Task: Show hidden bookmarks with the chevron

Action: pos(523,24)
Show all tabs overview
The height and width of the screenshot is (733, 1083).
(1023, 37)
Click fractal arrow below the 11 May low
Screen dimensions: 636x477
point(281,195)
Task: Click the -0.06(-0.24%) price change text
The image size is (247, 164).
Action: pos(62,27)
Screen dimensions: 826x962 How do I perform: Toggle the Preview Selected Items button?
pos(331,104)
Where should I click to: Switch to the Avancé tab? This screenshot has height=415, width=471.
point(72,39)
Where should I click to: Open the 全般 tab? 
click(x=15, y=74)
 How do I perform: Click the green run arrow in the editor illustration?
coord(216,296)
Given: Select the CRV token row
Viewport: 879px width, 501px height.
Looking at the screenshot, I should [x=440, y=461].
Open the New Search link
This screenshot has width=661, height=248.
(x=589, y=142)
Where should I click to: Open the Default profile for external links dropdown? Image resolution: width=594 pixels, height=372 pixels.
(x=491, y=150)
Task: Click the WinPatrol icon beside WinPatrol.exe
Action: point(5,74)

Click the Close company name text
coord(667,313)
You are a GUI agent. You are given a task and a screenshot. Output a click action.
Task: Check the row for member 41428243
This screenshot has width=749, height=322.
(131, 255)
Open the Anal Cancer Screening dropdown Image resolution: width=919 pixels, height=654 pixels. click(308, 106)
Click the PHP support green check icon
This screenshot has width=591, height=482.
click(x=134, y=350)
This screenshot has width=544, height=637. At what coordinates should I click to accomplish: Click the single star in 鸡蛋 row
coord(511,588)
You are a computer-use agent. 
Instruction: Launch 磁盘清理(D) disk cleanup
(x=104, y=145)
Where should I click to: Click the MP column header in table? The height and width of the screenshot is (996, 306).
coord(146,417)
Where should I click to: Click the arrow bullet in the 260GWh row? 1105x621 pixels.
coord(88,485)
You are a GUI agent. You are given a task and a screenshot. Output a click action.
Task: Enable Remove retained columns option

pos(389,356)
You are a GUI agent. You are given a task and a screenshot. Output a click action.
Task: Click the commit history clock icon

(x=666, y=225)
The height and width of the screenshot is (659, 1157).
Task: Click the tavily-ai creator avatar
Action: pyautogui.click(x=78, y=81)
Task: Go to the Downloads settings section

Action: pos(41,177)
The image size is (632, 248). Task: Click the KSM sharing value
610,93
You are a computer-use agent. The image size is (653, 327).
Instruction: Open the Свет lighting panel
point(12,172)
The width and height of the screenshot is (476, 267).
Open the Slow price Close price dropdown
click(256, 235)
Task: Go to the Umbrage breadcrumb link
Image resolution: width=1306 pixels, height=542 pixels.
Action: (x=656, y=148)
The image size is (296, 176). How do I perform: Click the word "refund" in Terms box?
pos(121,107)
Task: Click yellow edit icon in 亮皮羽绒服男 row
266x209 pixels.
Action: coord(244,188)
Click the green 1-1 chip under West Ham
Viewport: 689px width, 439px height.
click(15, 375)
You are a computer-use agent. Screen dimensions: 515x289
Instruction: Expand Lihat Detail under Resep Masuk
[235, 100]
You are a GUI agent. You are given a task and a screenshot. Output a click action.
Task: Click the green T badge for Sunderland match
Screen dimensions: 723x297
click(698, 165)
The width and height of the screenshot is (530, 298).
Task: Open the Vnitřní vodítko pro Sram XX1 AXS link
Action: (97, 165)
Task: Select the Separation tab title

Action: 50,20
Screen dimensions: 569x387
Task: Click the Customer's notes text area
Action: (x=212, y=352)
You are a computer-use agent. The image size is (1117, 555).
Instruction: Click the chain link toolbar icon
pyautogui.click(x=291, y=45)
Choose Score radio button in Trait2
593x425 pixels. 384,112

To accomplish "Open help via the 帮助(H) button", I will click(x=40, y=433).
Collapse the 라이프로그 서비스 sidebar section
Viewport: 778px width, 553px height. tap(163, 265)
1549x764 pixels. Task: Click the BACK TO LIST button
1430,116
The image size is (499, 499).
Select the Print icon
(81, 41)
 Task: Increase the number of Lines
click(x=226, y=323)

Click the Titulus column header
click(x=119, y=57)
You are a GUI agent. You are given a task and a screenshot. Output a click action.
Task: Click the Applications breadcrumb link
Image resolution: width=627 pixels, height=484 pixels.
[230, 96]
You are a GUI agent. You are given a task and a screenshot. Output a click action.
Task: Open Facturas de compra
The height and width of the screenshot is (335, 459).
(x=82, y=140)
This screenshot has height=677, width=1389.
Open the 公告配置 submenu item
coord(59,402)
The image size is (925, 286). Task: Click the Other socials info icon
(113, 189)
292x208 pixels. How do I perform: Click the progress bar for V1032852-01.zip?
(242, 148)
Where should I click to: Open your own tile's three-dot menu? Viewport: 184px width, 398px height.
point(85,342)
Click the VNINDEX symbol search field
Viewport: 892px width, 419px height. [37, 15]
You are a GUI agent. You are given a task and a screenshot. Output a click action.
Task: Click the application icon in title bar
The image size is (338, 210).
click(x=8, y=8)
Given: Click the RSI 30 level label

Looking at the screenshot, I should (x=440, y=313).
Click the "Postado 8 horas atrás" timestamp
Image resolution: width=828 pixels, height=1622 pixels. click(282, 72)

## Exercise prompt:
An exact copy of every record is required.

## Written answer:
Task: Show hidden bookmarks with the chevron

Action: pos(523,24)
Show all tabs overview
The height and width of the screenshot is (733, 1083).
(1023, 37)
Click fractal arrow below the 11 May low
Screen dimensions: 636x477
point(281,195)
Task: Click the -0.06(-0.24%) price change text
The image size is (247, 164).
Action: pos(62,27)
Screen dimensions: 826x962 How do I perform: Toggle the Preview Selected Items button?
pos(331,104)
Where should I click to: Switch to the Avancé tab? This screenshot has height=415, width=471.
point(72,39)
Where should I click to: Open the 全般 tab? 
click(x=15, y=74)
 How do I perform: Click the green run arrow in the editor illustration?
coord(216,296)
Given: Select the CRV token row
Viewport: 879px width, 501px height.
Looking at the screenshot, I should [x=440, y=461].
Open the New Search link
This screenshot has width=661, height=248.
(x=589, y=142)
Where should I click to: Open the Default profile for external links dropdown? Image resolution: width=594 pixels, height=372 pixels.
(x=491, y=150)
Task: Click the WinPatrol icon beside WinPatrol.exe
Action: point(5,74)

Click the Close company name text
coord(667,313)
You are a GUI agent. You are given a task and a screenshot. Output a click action.
Task: Check the row for member 41428243
This screenshot has width=749, height=322.
(131, 255)
Open the Anal Cancer Screening dropdown Image resolution: width=919 pixels, height=654 pixels. click(308, 106)
Click the PHP support green check icon
This screenshot has width=591, height=482.
click(x=134, y=350)
This screenshot has width=544, height=637. At what coordinates should I click to accomplish: Click the single star in 鸡蛋 row
coord(511,588)
You are a computer-use agent. 
Instruction: Launch 磁盘清理(D) disk cleanup
(x=104, y=145)
Where should I click to: Click the MP column header in table? The height and width of the screenshot is (996, 306).
coord(146,417)
Where should I click to: Click the arrow bullet in the 260GWh row? 1105x621 pixels.
coord(88,485)
You are a GUI agent. You are given a task and a screenshot. Output a click action.
Task: Enable Remove retained columns option

pos(389,356)
You are a GUI agent. You are given a task and a screenshot. Output a click action.
Task: Click the commit history clock icon

(x=666, y=225)
The height and width of the screenshot is (659, 1157).
Task: Click the tavily-ai creator avatar
Action: pyautogui.click(x=78, y=81)
Task: Go to the Downloads settings section

Action: pos(41,177)
The image size is (632, 248). Task: Click the KSM sharing value
610,93
You are a computer-use agent. The image size is (653, 327).
Instruction: Open the Свет lighting panel
point(12,172)
The width and height of the screenshot is (476, 267).
Open the Slow price Close price dropdown
click(256, 235)
Task: Go to the Umbrage breadcrumb link
Image resolution: width=1306 pixels, height=542 pixels.
Action: (x=656, y=148)
The image size is (296, 176). How do I perform: Click the word "refund" in Terms box?
pos(121,107)
Task: Click yellow edit icon in 亮皮羽绒服男 row
266x209 pixels.
Action: coord(244,188)
Click the green 1-1 chip under West Ham
Viewport: 689px width, 439px height.
click(15, 375)
You are a computer-use agent. Screen dimensions: 515x289
Instruction: Expand Lihat Detail under Resep Masuk
[235, 100]
You are a GUI agent. You are given a task and a screenshot. Output a click action.
Task: Click the green T badge for Sunderland match
Screen dimensions: 723x297
click(698, 165)
The width and height of the screenshot is (530, 298).
Task: Open the Vnitřní vodítko pro Sram XX1 AXS link
Action: (97, 165)
Task: Select the Separation tab title

Action: 50,20
Screen dimensions: 569x387
Task: Click the Customer's notes text area
Action: (x=212, y=352)
You are a computer-use agent. The image size is (1117, 555).
Instruction: Click the chain link toolbar icon
pyautogui.click(x=291, y=45)
Choose Score radio button in Trait2
593x425 pixels. 384,112

To accomplish "Open help via the 帮助(H) button", I will click(x=40, y=433).
Collapse the 라이프로그 서비스 sidebar section
Viewport: 778px width, 553px height. tap(163, 265)
1549x764 pixels. Task: Click the BACK TO LIST button
1430,116
The image size is (499, 499).
Select the Print icon
(81, 41)
 Task: Increase the number of Lines
click(x=226, y=323)

Click the Titulus column header
click(x=119, y=57)
You are a GUI agent. You are given a task and a screenshot. Output a click action.
Task: Click the Applications breadcrumb link
Image resolution: width=627 pixels, height=484 pixels.
[230, 96]
You are a GUI agent. You are given a task and a screenshot. Output a click action.
Task: Open Facturas de compra
The height and width of the screenshot is (335, 459).
(x=82, y=140)
This screenshot has height=677, width=1389.
Open the 公告配置 submenu item
coord(59,402)
The image size is (925, 286). Task: Click the Other socials info icon
(113, 189)
292x208 pixels. How do I perform: Click the progress bar for V1032852-01.zip?
(242, 148)
Where should I click to: Open your own tile's three-dot menu? Viewport: 184px width, 398px height.
point(85,342)
Click the VNINDEX symbol search field
Viewport: 892px width, 419px height. [37, 15]
You are a GUI agent. You are given a task and a screenshot. Output a click action.
Task: Click the application icon in title bar
The image size is (338, 210).
click(x=8, y=8)
Given: Click the RSI 30 level label

Looking at the screenshot, I should (x=440, y=313).
Click the "Postado 8 horas atrás" timestamp
Image resolution: width=828 pixels, height=1622 pixels. click(282, 72)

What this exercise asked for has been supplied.